NO, actually it IS blacked out to everyone except those in NYC and Milwaulkee areas. The OP is in Iowa, so no games.


----------



## John W (Dec 20, 2005)

Jestr40 said:


> NO, actually it IS blacked out to everyone except those in NYC and Milwaulkee areas. The OP is in Iowa, so no games.


I'm watching it right now in Huntington Indiana on MLB TV which follows the blackout rules.

Of course, unless he has FSN-WI as an RSN or has subscribed to the MLB package, he wouldn't be able to see this game no matter when it was played, unless it was nationally televised. But, thats not really how his OP came across.


----------



## Talos4 (Jun 21, 2007)

I was available in the Milwaukee Area BUT, 

Only on the Low Power WMLW Ch. 41. (part of the broadcast package) They get X# of games to broadcast. Why I don't know. They also have several Saturday games that are broadcast in spanish only. 

Despite the fog in Shea, the picture was terrible. Ghosts like crazy, very soft Picture. Very close to unwatchable.


----------



## Baldmaga (Sep 1, 2007)

Justin23 said:


> Just FYI it is MLB's blackout rule....Fox has to abide by it.
> 
> Justin


No, FOX paid good money so that this blackout was put into place. So yes, it is MLB's rule, but Fox isnt' "abiding" by it, they created it.


----------



## bones boy (Aug 25, 2007)

The fact that FOX shows *one* game during a 3-4 hour period in each market on Saturday, should give them the right to black out all other games during that particular broadcast period. This protects the local FOX affiliate's rights. But to black out all games, all day long, is just ludicrous. It results in decreased viewership for MLB and diminished advertising getting into the face of MLB fans (and that is what it's really all about). So, I don't see how the rule makes any sense, regardless of whether it's a FOX rule or a MLB rule.


----------



## Rockaway1836 (Sep 26, 2007)

Car1181 said:


> Some of us inside those two areas love to hate them too. Die hard Mets fan! HATE the Yanks.


And others feel the other way round.


----------



## garn9173 (Apr 4, 2005)

Face it nationwide....Yankees vs Red Sox is a huge ratings getter.


----------



## Msguy (May 23, 2003)

Fox needs to just get out of broadcasting sporting events. Everyone is getting tired of being forced to watch the 1 game on there local Fox affiliate every Saturday. MLB should force every team to go ahead and put there games on in the evening on Saturdays because so many games are not able to be seen because of Fox's exclusive broadcast window untill 7 p.m. Eastern Time on Saturdays. The Commissioners office needs to remedy this situation. Maybe next year they will if a new map is drawn, and Blackouts are reduced, and if they make Fox put all of there games on MLB Extra Innings on Saturdays. Everyone is getting tired of missing other Saturday Afternoon Games. I know I am upset when I can't see a Cubs Afternoon Saturday game.


----------



## John W (Dec 20, 2005)

bones boy said:


> But to black out all games, all day long, is just ludicrous.

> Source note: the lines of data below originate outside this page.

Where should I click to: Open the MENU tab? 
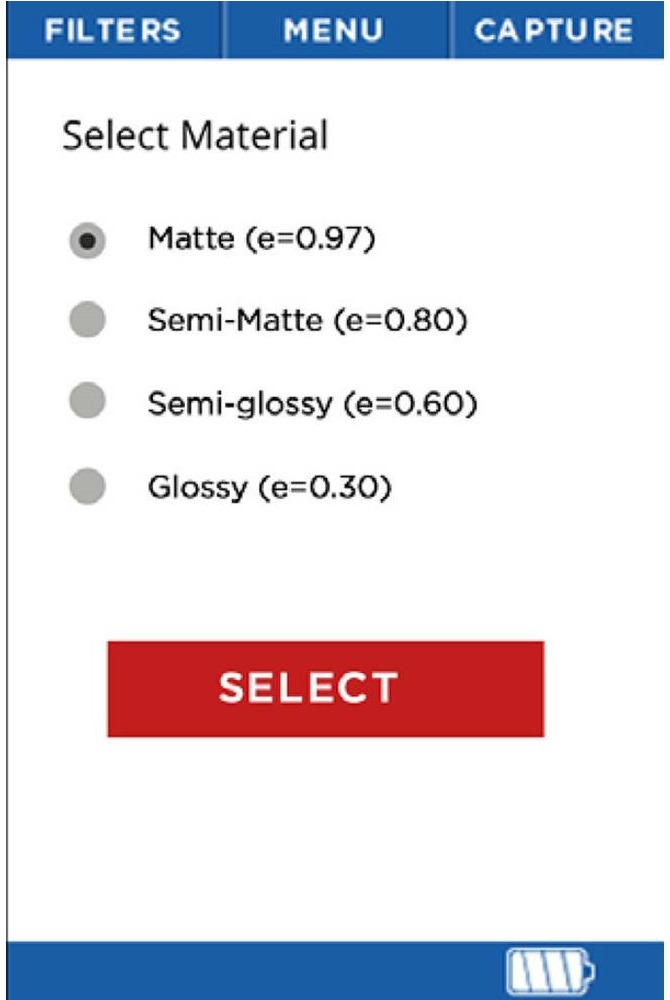(x=334, y=30)
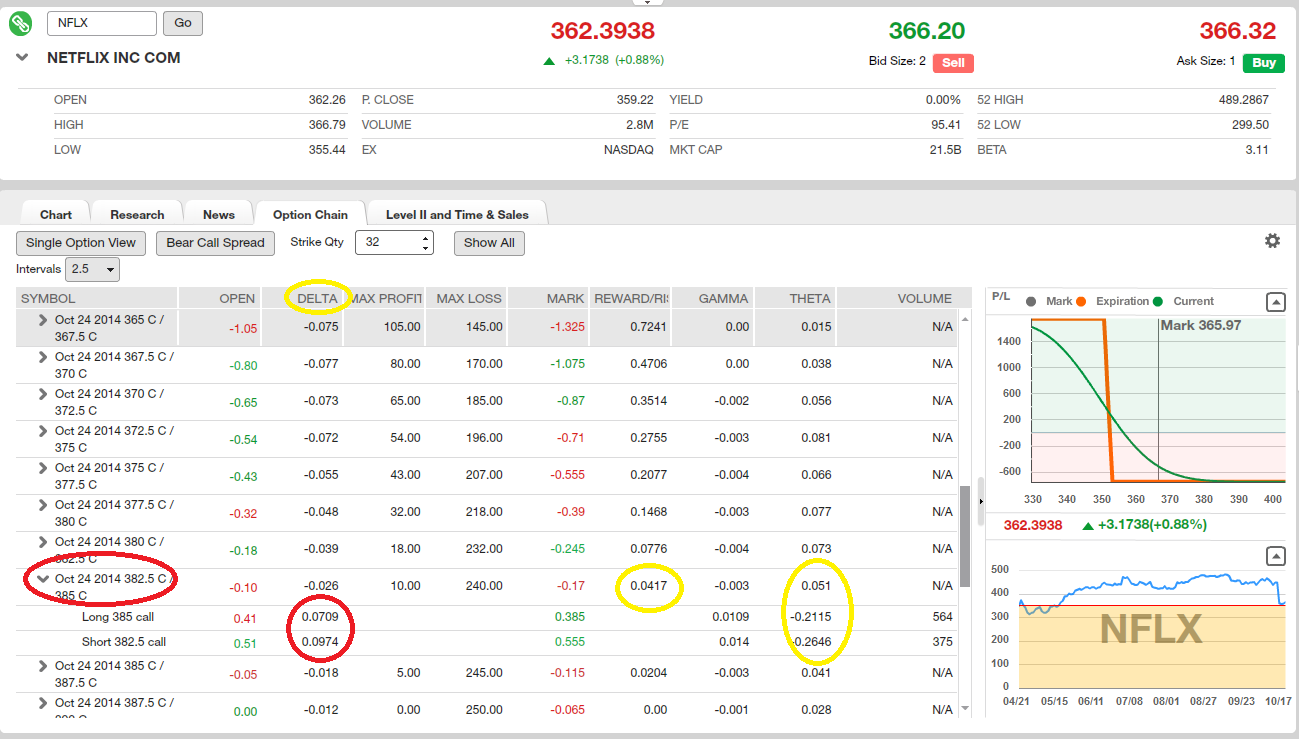Collapse the NFLX price chart panel arrow
Image resolution: width=1299 pixels, height=739 pixels.
pos(1276,556)
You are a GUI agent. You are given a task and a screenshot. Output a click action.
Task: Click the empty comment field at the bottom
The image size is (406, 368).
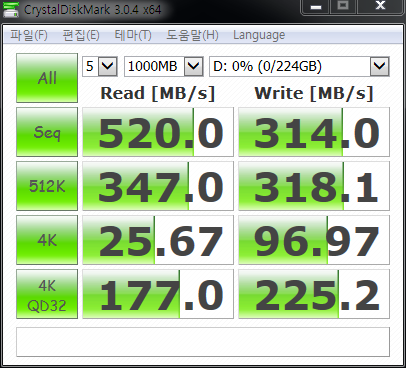tap(203, 342)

And, it is NOT what they do!


----------



## Msguy (May 23, 2003)

John W said:


> And, it is NOT what they do!


Yes It is. Other Games are NOT Available outside there broadcast market. The games should be made available to everyone who pays for the MLB Extra Innings Package. All baseball games should be viewable, and they aren't.


----------



## n3ntj (Dec 18, 2006)

phatmatt1215 said:


> Don't you know the whole world revolves around the Yanks and Red Sox? It's friggin ridiculous.


Let's Go Yankees!

(Seriously, I also think the MLB Fox blackout sucks. We pay extra for MLB EI, let us watch the RSN games on Saturday!)


----------



## durl (Mar 27, 2003)

The Yankees and Reds Sox do pull in ratings, but I can't help but believe that the bulk of those ratings are from the New York and Boston area...2 huge media markets (NY being the largest in the US). MLB is pulling in lots of viewers but they're concentrated in a tiny part of the country.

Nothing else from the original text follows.